Plongée dans le négatif : les reportages au sujet de l’augmentation présumée des inégalités se multiplient. (Wikimedia Commons)

La Suisse est, dans un sens positif, l’un des cas particuliers en Europe et dans le monde : la stabilité de la répartition et le montant même des revenus sont presque inégalés. La proportion de personnes qui tombent sous la définition officielle de la pauvreté a également diminué ces dernières années en Suisse. Il s’agit encore de 7 % de la population actuellement. Parmi eux, 30 % ne paient pas de loyer, mais vivent dans leur propre maison. Ce dernier point peut surprendre. Mais, étant donné que le calcul du taux de pauvreté est habituellement basé sur le revenu, la situation de ce groupe de personnes est sursouscrite. Cela montre que la proportion de personnes vivant dans la pauvreté a non seulement diminué, mais qu’elle est probablement aussi nettement plus faible que les chiffres ne pourraient le laisser penser.

Concentration sur des cas isolés

Toutefois, ces faits ne sont guère présentés dans le débat actuel. Au lieu de cela, la discussion se concentre plutôt sur des cas individuels de salaires élevés ou des statistiques sur la fortune qui n’enregistrent pas correctement les parts d’actifs dans la prévoyance et l’immobilier, représentant les plus importantes parts pour les groupes à faible revenu. Ce débat, teinté de jalousie, revient à une perte de temps pour deux raisons. D’une part, les cas individuels ne donnent pas d’informations sur la situation de toute la Suisse. D’autre part, la question n’est pas de savoir qui gagne combien de millions, mais si nous réussissons, en tant que société, à soutenir ceux qui ne peuvent pas (ou plus) vivre avec leurs propres ressources.

Il faudrait également se demander dans quelle mesure nous sommes proches de l’idéal de l’égalité des chances en Suisse. Mais, la question de la répartition des richesses n’est pratiquement pas abordée. Bien sûr, il existe aussi des gens dans notre pays riche qui sont confrontés à des restrictions.

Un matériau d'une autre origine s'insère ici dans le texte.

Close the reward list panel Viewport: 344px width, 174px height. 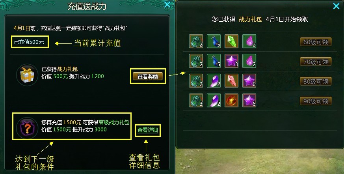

Toutefois, un alarmisme généralisé ne leur sera d’aucune aide. Ainsi, donner l’impression qu’une grande partie de la Suisse vit dans des conditions difficiles ou que seuls les riches profitent de la prospérité croissante en Suisse ne peut pas être un objectif en soi.

En dépit de tous les désaccords sur le degré «optimal» d’inégalité, le débat politique a donc besoin d’un changement de paradigme : beaucoup de choses vont bien en Suisse. Nous devrions le reconnaître et nous concentrer sur les problèmes qui existent réellement, tels que le financement pérenne de la prévoyance vieillesse. Nous le devons autant à ceux qui financent la redistribution de l’Etat, qu’à ceux qui dépendent de l’aide.